不是沒兵,縉國繁庶人口稠密,國土也不小,坐擁三十萬大軍,也一直在努力訓,兵卒質量並不差的。
縉國是沒將,有人說縉國天生就是沒這個命,幾代下來,本土就沒出過一個能挑大樑的將帥,俱十分平庸。縉王倒有往外面努力過,甚至不惜和楚國交惡,派人強救因大罪流放的楚國名將晁騖,可惜這個晁騖到了縉國沒兩年,就病死了。
說了這麼多,結論就一個,若能說動縉國與信國結盟聯手,三十萬大軍和信軍聯手,必能一舉大敗郇軍獲勝。
信王沉吟片刻,點頭:「此策上佳。」
「只要說動這縉國,怕是不易。」
策是上上策,但實際操作卻很難。信郇志在天下之心,是無人不知的,一旦決出一個勝者,不管誰勝,下一個矛頭必對準縉國。
對縉國而言,信郇都是豺狼虎豹,沒一個好的。這個唯一倖存的小國虞,還是縉國特地留下來的,為的就隔開郇和信。
這所謂的聯手,其實是差不多是歸附,就比投降好一點。等以後信王得了天下,肯定不會留下縉一個國中國的,對於縉來說,還是失了國。
據探報,縉國上下正秣馬厲兵,縉相稽侯魏其幾次三番赴大營檢閱,調集糧草,增召兵卒,檢視關防,可完全沒有歸附投降的意思。
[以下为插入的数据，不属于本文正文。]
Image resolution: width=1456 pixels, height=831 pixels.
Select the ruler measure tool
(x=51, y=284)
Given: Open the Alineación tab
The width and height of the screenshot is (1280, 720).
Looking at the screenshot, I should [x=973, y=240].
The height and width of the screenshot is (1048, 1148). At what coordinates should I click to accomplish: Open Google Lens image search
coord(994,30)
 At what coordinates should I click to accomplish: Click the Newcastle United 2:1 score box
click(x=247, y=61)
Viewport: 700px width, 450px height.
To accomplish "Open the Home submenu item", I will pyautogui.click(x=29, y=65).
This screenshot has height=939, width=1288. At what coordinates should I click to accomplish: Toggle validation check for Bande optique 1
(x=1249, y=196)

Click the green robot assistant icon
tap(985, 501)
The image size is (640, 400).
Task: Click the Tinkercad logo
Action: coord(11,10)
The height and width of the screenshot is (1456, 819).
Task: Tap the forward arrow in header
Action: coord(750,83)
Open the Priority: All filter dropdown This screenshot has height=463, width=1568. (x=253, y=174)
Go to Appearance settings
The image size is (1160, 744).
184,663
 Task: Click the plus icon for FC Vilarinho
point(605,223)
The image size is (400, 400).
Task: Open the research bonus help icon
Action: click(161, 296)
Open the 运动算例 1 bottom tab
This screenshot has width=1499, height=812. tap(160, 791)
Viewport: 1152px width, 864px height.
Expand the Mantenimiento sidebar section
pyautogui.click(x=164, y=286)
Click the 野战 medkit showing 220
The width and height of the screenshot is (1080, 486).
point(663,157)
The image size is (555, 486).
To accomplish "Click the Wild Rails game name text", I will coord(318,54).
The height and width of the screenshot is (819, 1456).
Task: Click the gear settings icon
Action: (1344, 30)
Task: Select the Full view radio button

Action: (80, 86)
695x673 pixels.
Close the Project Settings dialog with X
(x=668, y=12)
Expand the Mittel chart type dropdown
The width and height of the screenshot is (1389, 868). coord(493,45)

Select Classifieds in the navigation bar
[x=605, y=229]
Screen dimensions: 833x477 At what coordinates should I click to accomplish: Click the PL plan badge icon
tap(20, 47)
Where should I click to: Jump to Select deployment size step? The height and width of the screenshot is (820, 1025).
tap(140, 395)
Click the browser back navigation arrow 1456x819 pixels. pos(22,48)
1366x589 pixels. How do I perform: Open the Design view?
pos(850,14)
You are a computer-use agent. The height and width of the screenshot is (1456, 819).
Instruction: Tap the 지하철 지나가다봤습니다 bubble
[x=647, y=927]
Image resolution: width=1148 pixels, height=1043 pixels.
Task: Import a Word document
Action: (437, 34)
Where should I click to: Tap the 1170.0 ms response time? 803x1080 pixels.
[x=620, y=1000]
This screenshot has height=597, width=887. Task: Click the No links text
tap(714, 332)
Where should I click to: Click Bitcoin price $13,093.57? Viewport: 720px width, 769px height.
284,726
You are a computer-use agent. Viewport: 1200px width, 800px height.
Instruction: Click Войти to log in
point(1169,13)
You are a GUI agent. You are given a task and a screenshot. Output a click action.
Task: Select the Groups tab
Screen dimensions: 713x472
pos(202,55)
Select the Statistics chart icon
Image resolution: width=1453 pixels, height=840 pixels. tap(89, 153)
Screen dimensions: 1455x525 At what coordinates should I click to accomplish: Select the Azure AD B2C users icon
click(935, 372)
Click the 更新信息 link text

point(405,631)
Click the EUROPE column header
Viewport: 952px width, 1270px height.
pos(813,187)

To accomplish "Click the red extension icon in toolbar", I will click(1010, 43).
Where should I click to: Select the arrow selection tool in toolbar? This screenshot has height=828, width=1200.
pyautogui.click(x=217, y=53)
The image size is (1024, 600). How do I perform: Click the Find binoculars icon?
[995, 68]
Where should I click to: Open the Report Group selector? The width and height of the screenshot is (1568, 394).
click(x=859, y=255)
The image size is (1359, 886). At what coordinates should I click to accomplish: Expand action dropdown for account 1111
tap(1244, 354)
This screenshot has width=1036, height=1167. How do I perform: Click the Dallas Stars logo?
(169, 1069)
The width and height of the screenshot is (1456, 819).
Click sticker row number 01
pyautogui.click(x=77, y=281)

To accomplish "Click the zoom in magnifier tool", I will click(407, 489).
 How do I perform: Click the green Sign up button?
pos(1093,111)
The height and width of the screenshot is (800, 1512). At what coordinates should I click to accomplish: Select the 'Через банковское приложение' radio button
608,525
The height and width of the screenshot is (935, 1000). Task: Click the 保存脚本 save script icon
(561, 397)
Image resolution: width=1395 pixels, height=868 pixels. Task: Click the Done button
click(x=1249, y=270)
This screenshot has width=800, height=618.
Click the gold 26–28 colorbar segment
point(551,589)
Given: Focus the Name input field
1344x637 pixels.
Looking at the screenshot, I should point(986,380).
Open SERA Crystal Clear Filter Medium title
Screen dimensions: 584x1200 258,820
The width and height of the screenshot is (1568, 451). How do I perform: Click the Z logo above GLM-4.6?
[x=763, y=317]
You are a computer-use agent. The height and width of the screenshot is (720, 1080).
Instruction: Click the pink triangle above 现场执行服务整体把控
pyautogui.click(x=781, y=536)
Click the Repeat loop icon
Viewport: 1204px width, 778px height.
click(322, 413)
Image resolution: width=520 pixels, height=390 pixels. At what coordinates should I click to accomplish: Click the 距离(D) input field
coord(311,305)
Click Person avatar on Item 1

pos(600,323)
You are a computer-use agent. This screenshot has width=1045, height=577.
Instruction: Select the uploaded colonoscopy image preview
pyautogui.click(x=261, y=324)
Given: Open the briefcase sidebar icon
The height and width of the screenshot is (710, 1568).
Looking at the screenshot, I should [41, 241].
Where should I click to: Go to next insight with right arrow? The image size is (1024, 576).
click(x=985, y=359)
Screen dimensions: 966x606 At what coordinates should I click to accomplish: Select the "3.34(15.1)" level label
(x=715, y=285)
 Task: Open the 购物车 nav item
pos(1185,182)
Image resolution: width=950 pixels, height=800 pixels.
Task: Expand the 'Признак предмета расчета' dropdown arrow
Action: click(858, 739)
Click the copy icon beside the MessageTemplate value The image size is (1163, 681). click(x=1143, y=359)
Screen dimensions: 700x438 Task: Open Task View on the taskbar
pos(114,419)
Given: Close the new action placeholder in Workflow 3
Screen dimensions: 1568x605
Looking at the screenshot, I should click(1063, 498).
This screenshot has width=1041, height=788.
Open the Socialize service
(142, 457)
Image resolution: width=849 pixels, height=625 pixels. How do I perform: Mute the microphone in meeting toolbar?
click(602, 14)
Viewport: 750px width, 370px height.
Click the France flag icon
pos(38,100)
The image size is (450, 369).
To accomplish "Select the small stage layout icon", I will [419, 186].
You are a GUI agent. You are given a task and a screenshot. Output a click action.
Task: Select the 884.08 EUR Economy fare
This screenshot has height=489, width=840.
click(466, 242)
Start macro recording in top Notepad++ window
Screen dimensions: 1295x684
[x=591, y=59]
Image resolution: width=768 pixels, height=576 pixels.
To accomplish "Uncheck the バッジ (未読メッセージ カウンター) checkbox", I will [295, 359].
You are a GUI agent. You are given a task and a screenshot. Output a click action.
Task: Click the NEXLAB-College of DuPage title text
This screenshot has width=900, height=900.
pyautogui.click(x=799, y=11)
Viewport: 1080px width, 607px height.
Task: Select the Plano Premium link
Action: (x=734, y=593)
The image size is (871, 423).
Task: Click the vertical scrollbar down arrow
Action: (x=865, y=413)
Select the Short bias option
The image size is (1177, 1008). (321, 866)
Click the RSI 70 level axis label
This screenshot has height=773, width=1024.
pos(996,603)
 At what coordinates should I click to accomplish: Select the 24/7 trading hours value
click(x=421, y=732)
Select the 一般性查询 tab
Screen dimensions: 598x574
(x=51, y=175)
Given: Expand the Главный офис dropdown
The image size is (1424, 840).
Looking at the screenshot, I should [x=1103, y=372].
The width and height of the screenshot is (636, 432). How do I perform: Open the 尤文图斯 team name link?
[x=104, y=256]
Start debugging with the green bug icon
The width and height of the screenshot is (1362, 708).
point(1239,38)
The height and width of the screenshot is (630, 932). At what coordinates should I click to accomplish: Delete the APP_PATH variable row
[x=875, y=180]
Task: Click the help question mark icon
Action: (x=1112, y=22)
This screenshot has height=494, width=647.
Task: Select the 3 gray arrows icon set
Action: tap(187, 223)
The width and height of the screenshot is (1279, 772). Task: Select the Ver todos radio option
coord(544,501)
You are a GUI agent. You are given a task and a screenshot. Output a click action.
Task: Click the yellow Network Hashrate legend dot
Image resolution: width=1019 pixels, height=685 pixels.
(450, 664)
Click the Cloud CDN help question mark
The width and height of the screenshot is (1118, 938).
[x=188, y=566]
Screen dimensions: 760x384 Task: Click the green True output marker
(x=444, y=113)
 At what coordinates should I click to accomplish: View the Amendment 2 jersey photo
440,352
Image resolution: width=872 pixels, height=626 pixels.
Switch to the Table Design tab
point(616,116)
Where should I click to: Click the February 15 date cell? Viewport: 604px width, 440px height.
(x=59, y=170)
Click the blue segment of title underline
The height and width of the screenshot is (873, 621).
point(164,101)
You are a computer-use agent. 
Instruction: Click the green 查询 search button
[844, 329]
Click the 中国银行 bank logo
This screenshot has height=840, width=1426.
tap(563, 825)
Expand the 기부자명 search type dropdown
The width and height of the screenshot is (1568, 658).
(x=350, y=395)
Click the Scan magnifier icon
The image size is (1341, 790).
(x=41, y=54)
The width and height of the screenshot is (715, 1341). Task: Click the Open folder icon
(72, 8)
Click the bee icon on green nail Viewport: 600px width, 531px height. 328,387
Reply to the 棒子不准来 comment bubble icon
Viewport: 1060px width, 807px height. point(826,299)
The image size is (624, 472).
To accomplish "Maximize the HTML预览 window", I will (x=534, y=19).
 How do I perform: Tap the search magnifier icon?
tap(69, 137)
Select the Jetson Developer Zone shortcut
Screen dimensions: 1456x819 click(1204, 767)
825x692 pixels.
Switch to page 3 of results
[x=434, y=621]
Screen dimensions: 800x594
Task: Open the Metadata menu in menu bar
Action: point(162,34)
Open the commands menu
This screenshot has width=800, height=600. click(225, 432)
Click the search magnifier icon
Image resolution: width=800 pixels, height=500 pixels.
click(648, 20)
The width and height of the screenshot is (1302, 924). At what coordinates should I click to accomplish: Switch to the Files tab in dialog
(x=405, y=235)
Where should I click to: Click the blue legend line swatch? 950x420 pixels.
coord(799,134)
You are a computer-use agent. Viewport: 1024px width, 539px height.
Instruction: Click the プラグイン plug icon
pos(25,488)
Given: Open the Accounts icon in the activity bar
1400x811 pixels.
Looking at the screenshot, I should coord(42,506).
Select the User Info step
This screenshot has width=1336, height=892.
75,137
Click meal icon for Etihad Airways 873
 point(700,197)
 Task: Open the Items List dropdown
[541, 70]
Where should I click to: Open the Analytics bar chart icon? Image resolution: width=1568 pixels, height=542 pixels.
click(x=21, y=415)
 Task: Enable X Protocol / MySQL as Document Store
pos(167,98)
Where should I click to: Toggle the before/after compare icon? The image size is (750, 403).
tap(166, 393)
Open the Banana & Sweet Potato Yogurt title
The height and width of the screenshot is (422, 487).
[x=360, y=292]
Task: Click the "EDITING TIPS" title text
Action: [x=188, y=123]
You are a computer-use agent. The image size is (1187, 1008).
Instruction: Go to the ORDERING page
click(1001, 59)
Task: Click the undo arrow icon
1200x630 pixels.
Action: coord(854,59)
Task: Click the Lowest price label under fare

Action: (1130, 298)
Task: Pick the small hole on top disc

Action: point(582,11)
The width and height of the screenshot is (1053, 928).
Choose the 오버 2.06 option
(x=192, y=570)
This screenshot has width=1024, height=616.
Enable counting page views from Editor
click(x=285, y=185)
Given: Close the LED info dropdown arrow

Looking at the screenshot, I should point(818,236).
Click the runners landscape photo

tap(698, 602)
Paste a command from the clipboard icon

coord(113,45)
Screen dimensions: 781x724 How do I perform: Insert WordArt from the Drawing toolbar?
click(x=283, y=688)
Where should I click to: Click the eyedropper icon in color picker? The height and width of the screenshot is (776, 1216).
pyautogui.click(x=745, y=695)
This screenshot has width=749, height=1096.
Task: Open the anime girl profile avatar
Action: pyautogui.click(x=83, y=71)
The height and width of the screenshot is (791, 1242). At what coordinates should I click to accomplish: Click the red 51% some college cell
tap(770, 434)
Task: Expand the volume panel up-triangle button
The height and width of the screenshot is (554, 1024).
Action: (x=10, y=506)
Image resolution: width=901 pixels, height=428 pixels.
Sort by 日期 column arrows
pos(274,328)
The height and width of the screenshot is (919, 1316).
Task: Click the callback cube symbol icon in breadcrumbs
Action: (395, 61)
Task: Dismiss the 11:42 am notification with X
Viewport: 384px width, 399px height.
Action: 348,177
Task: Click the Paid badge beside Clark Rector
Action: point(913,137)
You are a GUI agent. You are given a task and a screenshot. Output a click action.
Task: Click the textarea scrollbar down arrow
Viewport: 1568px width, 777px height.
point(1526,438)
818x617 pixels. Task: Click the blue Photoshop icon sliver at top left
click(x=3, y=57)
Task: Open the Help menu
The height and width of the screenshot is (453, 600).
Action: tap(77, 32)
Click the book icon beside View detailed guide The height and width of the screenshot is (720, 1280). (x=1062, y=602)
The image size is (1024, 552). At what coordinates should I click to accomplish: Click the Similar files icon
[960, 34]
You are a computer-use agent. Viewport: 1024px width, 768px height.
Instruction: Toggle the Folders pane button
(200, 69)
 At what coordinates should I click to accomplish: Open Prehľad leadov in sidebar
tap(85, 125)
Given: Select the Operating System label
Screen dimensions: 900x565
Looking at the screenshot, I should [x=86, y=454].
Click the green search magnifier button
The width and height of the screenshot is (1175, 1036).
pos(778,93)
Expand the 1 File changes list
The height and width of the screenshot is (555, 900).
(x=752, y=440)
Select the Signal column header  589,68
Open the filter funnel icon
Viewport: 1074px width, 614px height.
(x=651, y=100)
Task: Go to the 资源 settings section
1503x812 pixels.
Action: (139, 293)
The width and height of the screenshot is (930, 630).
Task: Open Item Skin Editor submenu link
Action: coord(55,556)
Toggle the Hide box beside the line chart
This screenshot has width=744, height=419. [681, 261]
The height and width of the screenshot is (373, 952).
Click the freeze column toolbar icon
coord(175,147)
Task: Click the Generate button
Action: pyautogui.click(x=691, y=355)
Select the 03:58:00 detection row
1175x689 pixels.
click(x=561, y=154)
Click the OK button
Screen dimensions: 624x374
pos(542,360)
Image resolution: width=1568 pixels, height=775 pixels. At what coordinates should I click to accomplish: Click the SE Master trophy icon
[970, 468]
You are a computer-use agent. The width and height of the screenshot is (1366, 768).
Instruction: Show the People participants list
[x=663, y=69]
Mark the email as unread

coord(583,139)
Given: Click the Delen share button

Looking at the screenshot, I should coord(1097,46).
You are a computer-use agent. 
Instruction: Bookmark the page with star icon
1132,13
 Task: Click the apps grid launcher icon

不過不管如何,還是要盡全力試一試,信王長吐一口氣,直起身:「誰願出使縉國?」
計策是糜松提出的,他拱手:「王上,臣願前往。」
「好!」
只不過,糜松本人卻是和縉國和魏其沒什麼交情的,這種難事,還是再添一個熟悉人成功率才儘可能更大一些。
這樣的人,在座還真有一位。
信王視線落在太子丹身後,太子丹也已同時回頭,韓菀站起身:「王上,元娘願前往!」
鏗鏘有力。
說到和魏其關係最好,甚至還有私交恩義的,只有韓菀,她也毫不猶豫,自動請纓。
「好!」
信王叫了一聲好,此事緊迫,事不宜遲,他立即吩咐散了,二人儘快啟程。
信王太子丹留下糜松和韓菀,信王道:「辛苦元娘了。」
這一行有險有難,確實辛苦,但韓菀抱了抱拳:「王上言重,我等必全力以赴!」
她惟願手刃郇王。
這一年多,她不遺餘力襄助信軍戰事,情報、物資、後勤工作,穆寒竭盡全力征戰沙場,兩人一心只為復仇。
眼下倒算是個機會,但韓菀沒提。
願望歸願望,戰場她是不進的,接觸不了郇王,而戰況兇險萬分隨時變數,請求特地留下郇王給她殺強人所難。
韓菀不會開這個口,她也不說穆寒。
萬一最後是什麼兇險萬分的情況,那豈不是坑了他?
韓菀一概不說,只做,她只求郇王亡國亡家兵敗身死,並為此全力以赴!
這一年多時間了,她連信都的家也沒回過一趟,東奔西走裡外忙碌,終於等到了最後決戰時刻。
現在有需要她出大力的地方,韓菀二話不說,鏘聲應是。
旋即匆匆退出,稍作準備,馬上就出發了。
臨行前,夫妻暫別,穆寒顧不上身邊還有其他人,伸手抱了抱她,千鈞臂力,透過堅硬鎧甲透了過來。
韓菀沖他笑:「我很快回來了。」
眼前男人一身玄鐵鎧甲,目光堅毅身姿挺拔,氣勢凜然威武赫赫,無聲肅立間,沙場血氣已撲面而來,教人心動神顫。
快兩年的戰火洗禮,穆寒已成長成一個真正頂天立地的將軍。
他現在是信王麾下九大將之一,深得倚重,且還被主帥老將匡胥視為接班人的第一位。